You might think microbreweries are novel and trendy. Okay, they may be trendy but they are not novel. An ancient microbrewery dating around 5,000 years old was recently unearthed in China at the archaeological site of Mijiaya. 

Analyzing the remnants of the grains used has even provided a recipe for ancient Chinese beer!

Alcoholic drinks have a long and complicated history. Indeed, long before humans even came on the scene, other animals were indulging in fruit that had naturally fermented.

Trees that bear sugar-rich fruit appeared on Earth about 100 million years ago. From then on both sugar and alcohol became widely available. Damaged fruit were fermented by naturally occurring yeast to yield alcohol. Such natural fruit slurries can reach an alcohol concentration of around 5%. Chimps, gorillas and orangutans get most of their calories from fruit – whether fermented or not.

Humans have taken fermentation several steps further. Brewing beer was one of the earliest ventures into biotechnology. Indeed, it seems likely that using yeast to ferment grain into beer came before the more complicated use of yeast in bread-making. Wine making probably came somewhat earlier than beer and probably happened “accidentally” when stored grapes fermented naturally.

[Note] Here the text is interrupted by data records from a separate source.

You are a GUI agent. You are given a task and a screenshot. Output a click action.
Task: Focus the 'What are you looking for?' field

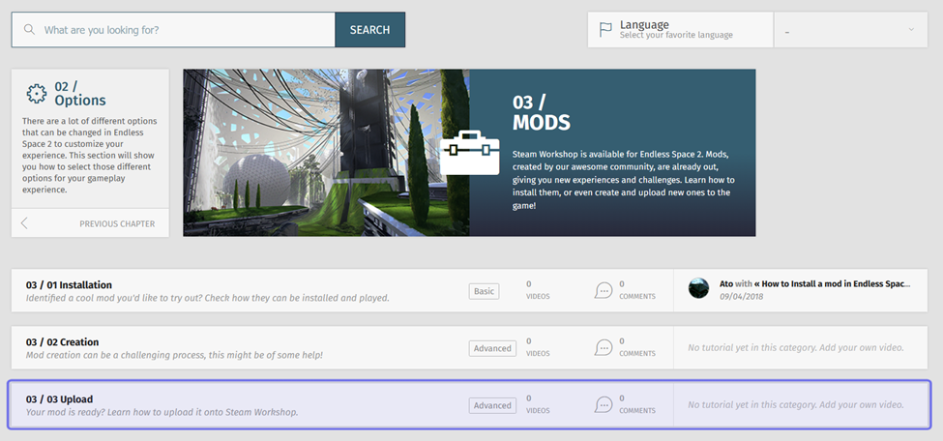click(184, 30)
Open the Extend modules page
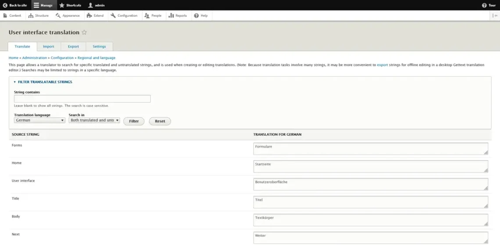The height and width of the screenshot is (245, 500). [x=95, y=16]
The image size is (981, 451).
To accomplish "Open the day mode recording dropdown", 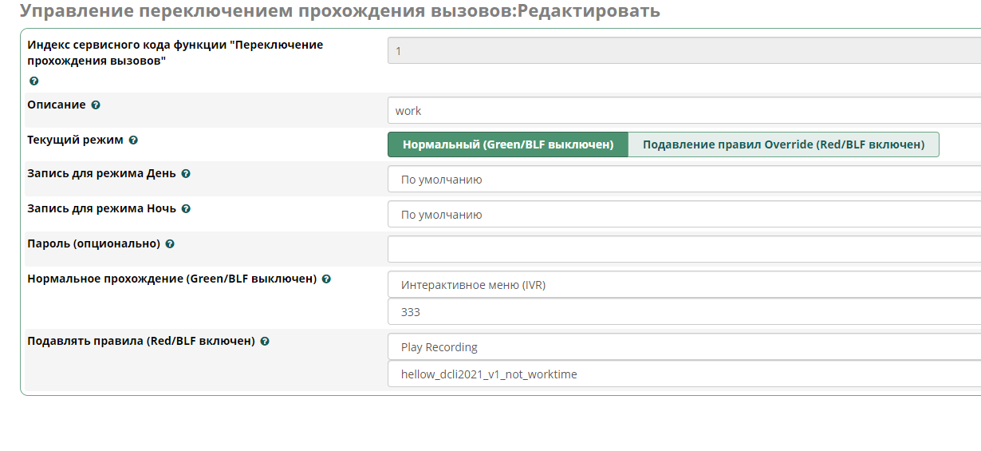I will click(x=684, y=180).
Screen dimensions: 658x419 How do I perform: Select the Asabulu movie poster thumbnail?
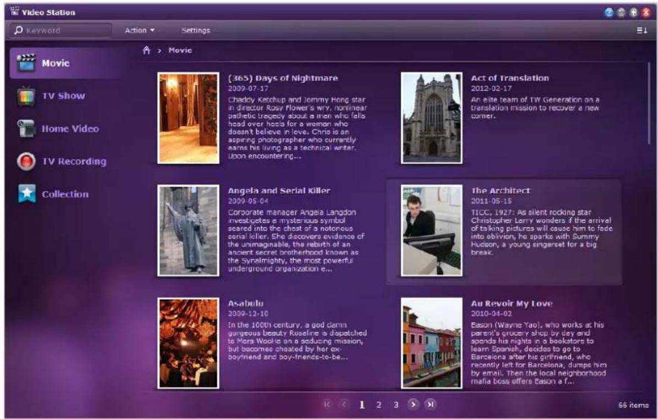coord(189,343)
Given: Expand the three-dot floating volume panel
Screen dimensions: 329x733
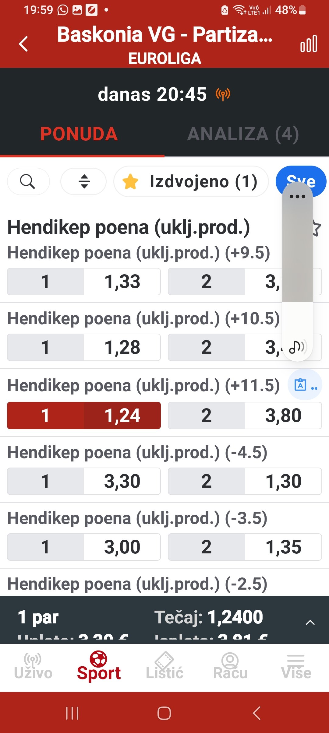Looking at the screenshot, I should coord(297,196).
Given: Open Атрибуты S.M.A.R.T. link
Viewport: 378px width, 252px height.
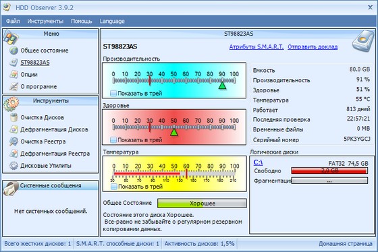Looking at the screenshot, I should click(x=257, y=46).
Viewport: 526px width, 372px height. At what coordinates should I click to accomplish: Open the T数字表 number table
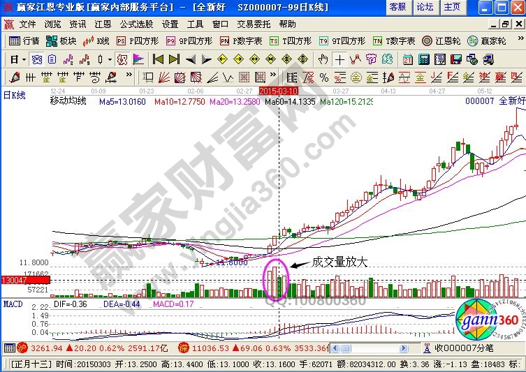(395, 41)
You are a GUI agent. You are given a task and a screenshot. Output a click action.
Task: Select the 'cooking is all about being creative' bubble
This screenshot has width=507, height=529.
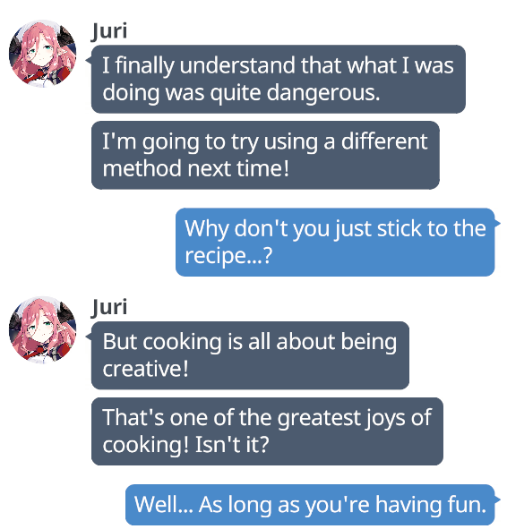tap(250, 355)
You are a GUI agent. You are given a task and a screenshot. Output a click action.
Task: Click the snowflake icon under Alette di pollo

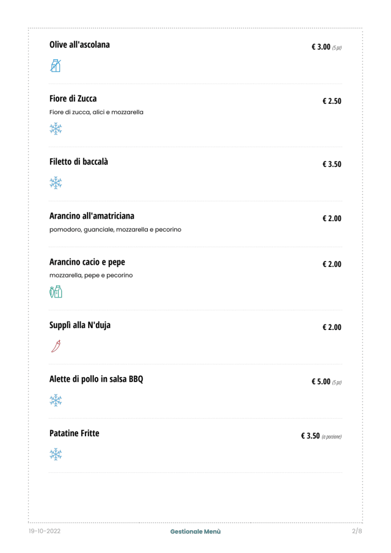pos(56,400)
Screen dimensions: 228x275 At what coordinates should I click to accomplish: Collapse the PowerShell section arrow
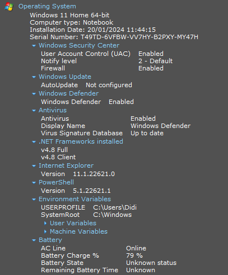(34, 183)
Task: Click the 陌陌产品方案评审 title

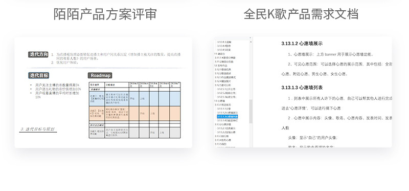Action: tap(105, 14)
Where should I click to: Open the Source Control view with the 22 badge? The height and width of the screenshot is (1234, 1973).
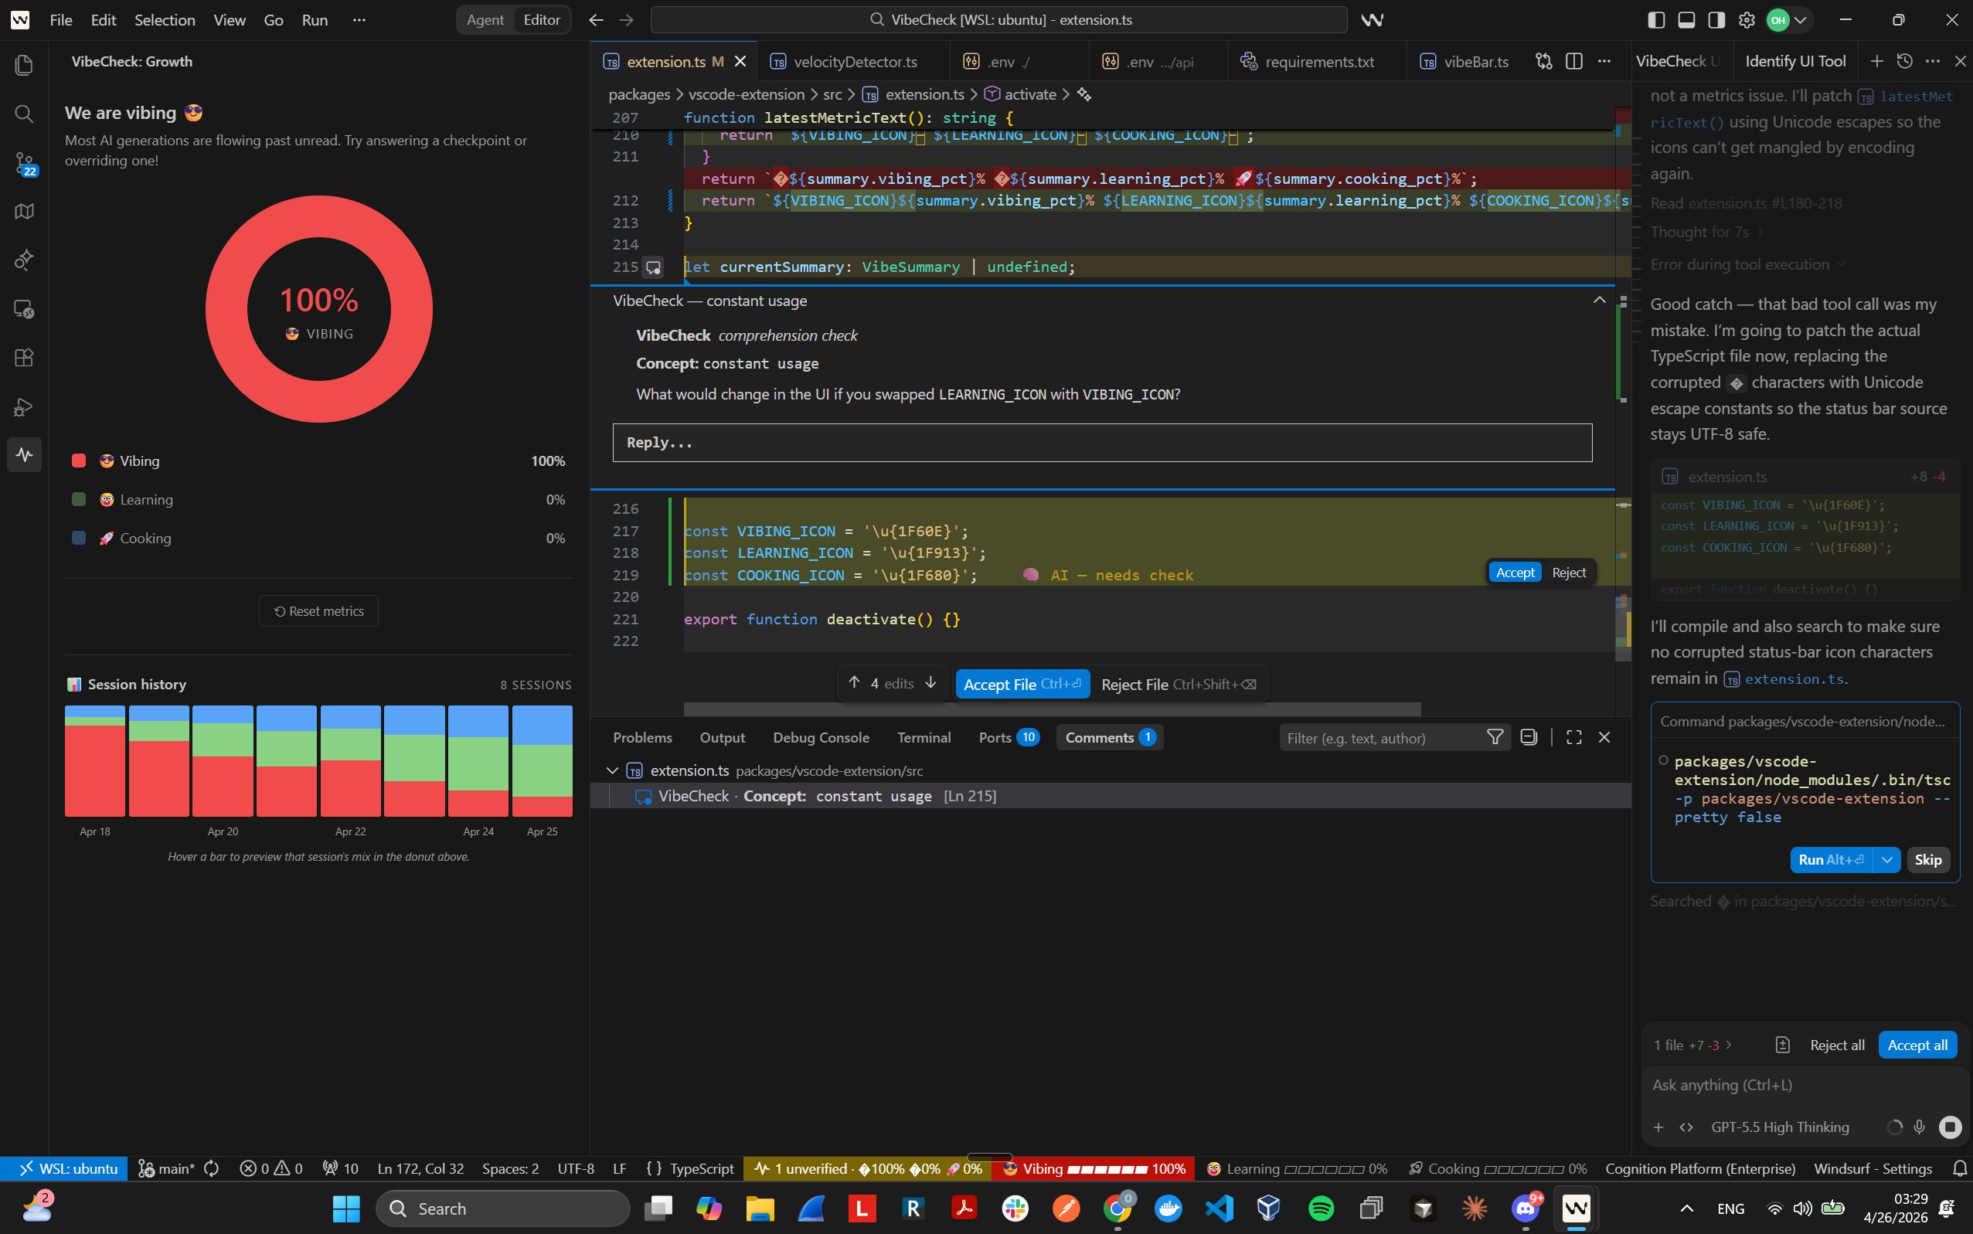tap(24, 163)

In nature, apes, monkeys,elephants, and even the humble fruit fly all enjoy alcoholic drinks. In addition, these animals are happy to share alcoholic drinks made by humans. Indeed,monkeys have become a nuisance in some tropical resorts because they swing down from trees and steal drinks

Ancient civilizations from Egypt, the Middle East and China all brewed beer and made wine. All these ancient cultures had important feasts and festivals that included the consumption of alcoholic beverages.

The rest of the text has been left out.